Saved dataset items
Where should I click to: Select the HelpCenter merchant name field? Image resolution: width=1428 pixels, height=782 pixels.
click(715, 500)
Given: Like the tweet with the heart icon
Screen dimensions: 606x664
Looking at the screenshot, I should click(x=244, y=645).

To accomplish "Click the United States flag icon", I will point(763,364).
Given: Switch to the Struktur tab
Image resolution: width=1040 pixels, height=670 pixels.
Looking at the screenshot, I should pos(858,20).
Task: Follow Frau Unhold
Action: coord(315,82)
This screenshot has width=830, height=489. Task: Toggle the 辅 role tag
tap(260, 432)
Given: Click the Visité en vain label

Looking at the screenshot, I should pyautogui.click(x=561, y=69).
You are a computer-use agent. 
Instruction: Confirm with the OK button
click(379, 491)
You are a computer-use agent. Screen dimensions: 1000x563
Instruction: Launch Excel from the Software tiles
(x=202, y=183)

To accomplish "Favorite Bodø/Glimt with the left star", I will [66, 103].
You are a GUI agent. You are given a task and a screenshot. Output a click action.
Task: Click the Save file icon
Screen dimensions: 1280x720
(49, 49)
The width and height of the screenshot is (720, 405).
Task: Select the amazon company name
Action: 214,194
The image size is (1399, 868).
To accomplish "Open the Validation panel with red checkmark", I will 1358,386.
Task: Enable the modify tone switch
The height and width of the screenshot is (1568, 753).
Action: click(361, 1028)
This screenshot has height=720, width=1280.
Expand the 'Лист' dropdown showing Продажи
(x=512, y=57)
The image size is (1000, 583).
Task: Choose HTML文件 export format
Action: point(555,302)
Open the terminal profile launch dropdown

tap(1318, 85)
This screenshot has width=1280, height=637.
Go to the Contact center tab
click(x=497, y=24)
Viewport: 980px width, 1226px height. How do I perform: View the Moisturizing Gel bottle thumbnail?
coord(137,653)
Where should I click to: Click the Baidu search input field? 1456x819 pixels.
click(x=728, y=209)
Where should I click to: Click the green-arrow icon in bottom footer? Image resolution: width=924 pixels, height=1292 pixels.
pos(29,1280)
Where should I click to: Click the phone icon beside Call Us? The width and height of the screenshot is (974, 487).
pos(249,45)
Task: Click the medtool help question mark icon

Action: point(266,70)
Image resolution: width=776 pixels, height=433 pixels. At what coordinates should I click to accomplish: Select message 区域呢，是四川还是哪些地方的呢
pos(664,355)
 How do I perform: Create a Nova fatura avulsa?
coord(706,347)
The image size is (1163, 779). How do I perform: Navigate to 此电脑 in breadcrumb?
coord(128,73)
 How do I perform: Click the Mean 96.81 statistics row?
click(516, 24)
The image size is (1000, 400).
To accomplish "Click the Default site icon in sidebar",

TASK GOAL: Please rewrite the records with "Screen dimensions" swapped for "Display size" in every record, changing nothing else.

COMPLETE ANSWER:
Where should I click to: Select the HelpCenter merchant name field? Image resolution: width=1428 pixels, height=782 pixels.
click(715, 500)
Given: Like the tweet with the heart icon
Display size: 606x664
Looking at the screenshot, I should click(x=244, y=645).

To accomplish "Click the United States flag icon", I will point(763,364).
Given: Switch to the Struktur tab
Image resolution: width=1040 pixels, height=670 pixels.
Looking at the screenshot, I should pos(858,20).
Task: Follow Frau Unhold
Action: coord(315,82)
This screenshot has width=830, height=489. Task: Toggle the 辅 role tag
tap(260, 432)
Given: Click the Visité en vain label

Looking at the screenshot, I should pyautogui.click(x=561, y=69).
You are a computer-use agent. 
Instruction: Confirm with the OK button
click(379, 491)
You are a computer-use agent. Display size: 1000x563
Instruction: Launch Excel from the Software tiles
(x=202, y=183)

To accomplish "Favorite Bodø/Glimt with the left star", I will [66, 103].
You are a GUI agent. You are given a task and a screenshot. Output a click action.
Task: Click the Save file icon
Display size: 1280x720
(49, 49)
The width and height of the screenshot is (720, 405).
Task: Select the amazon company name
Action: 214,194
The image size is (1399, 868).
To accomplish "Open the Validation panel with red checkmark", I will 1358,386.
Task: Enable the modify tone switch
The height and width of the screenshot is (1568, 753).
Action: click(361, 1028)
This screenshot has height=720, width=1280.
Expand the 'Лист' dropdown showing Продажи
(x=512, y=57)
The image size is (1000, 583).
Task: Choose HTML文件 export format
Action: point(555,302)
Open the terminal profile launch dropdown

tap(1318, 85)
This screenshot has width=1280, height=637.
Go to the Contact center tab
click(x=497, y=24)
Viewport: 980px width, 1226px height. How do I perform: View the Moisturizing Gel bottle thumbnail?
coord(137,653)
Where should I click to: Click the Baidu search input field? 1456x819 pixels.
click(x=728, y=209)
Where should I click to: Click the green-arrow icon in bottom footer? Image resolution: width=924 pixels, height=1292 pixels.
pos(29,1280)
Where should I click to: Click the phone icon beside Call Us? The width and height of the screenshot is (974, 487).
pos(249,45)
Task: Click the medtool help question mark icon

Action: point(266,70)
Image resolution: width=776 pixels, height=433 pixels. At what coordinates should I click to accomplish: Select message 区域呢，是四川还是哪些地方的呢
pos(664,355)
 How do I perform: Create a Nova fatura avulsa?
coord(706,347)
The image size is (1163, 779). How do I perform: Navigate to 此电脑 in breadcrumb?
coord(128,73)
 How do I perform: Click the Mean 96.81 statistics row?
click(516, 24)
The image size is (1000, 400).
To accomplish "Click the Default site icon in sidebar",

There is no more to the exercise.